> _TASK_
Copy out the listing line for line, starting at the line that contains "Click the red shield" and stopping after the line that contains "Select the partially".

> _RECORD LIST_
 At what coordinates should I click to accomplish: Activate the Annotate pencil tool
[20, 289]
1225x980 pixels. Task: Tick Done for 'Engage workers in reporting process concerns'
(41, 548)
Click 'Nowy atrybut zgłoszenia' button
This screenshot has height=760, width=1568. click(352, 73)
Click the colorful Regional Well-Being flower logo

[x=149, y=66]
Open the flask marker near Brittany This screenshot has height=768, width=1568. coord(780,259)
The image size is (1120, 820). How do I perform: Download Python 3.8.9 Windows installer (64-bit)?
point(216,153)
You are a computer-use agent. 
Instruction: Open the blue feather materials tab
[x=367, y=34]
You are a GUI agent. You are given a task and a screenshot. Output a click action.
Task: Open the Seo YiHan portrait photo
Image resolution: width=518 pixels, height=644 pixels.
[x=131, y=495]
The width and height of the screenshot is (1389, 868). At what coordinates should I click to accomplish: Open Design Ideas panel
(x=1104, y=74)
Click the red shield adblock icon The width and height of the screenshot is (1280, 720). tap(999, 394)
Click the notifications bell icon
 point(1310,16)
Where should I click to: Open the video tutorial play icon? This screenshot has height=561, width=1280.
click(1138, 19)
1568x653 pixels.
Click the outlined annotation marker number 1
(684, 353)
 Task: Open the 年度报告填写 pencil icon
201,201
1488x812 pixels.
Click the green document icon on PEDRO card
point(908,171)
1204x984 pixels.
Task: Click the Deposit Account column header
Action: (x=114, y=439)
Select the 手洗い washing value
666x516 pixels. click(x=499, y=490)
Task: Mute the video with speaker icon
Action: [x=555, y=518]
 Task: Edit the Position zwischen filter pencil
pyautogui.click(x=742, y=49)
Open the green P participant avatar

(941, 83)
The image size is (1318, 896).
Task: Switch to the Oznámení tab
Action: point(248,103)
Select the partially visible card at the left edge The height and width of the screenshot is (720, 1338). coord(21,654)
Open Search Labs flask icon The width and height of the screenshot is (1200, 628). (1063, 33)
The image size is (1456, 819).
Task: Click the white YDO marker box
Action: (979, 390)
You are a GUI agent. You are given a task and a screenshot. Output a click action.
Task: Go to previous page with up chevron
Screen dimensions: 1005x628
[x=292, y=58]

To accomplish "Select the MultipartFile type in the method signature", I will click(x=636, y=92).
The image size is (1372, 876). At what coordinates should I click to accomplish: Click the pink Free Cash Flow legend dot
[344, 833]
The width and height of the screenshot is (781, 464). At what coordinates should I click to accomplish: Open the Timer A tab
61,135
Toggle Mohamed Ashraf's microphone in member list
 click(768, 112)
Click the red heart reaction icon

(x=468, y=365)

> _THE OUTPUT_
Click the red shield adblock icon The width and height of the screenshot is (1280, 720). tap(999, 394)
Click the notifications bell icon
 point(1310,16)
Where should I click to: Open the video tutorial play icon? This screenshot has height=561, width=1280.
click(1138, 19)
1568x653 pixels.
Click the outlined annotation marker number 1
(684, 353)
 Task: Open the 年度报告填写 pencil icon
201,201
1488x812 pixels.
Click the green document icon on PEDRO card
point(908,171)
1204x984 pixels.
Task: Click the Deposit Account column header
Action: (x=114, y=439)
Select the 手洗い washing value
666x516 pixels. click(x=499, y=490)
Task: Mute the video with speaker icon
Action: [x=555, y=518]
 Task: Edit the Position zwischen filter pencil
pyautogui.click(x=742, y=49)
Open the green P participant avatar

(941, 83)
The image size is (1318, 896).
Task: Switch to the Oznámení tab
Action: point(248,103)
Select the partially visible card at the left edge The height and width of the screenshot is (720, 1338). coord(21,654)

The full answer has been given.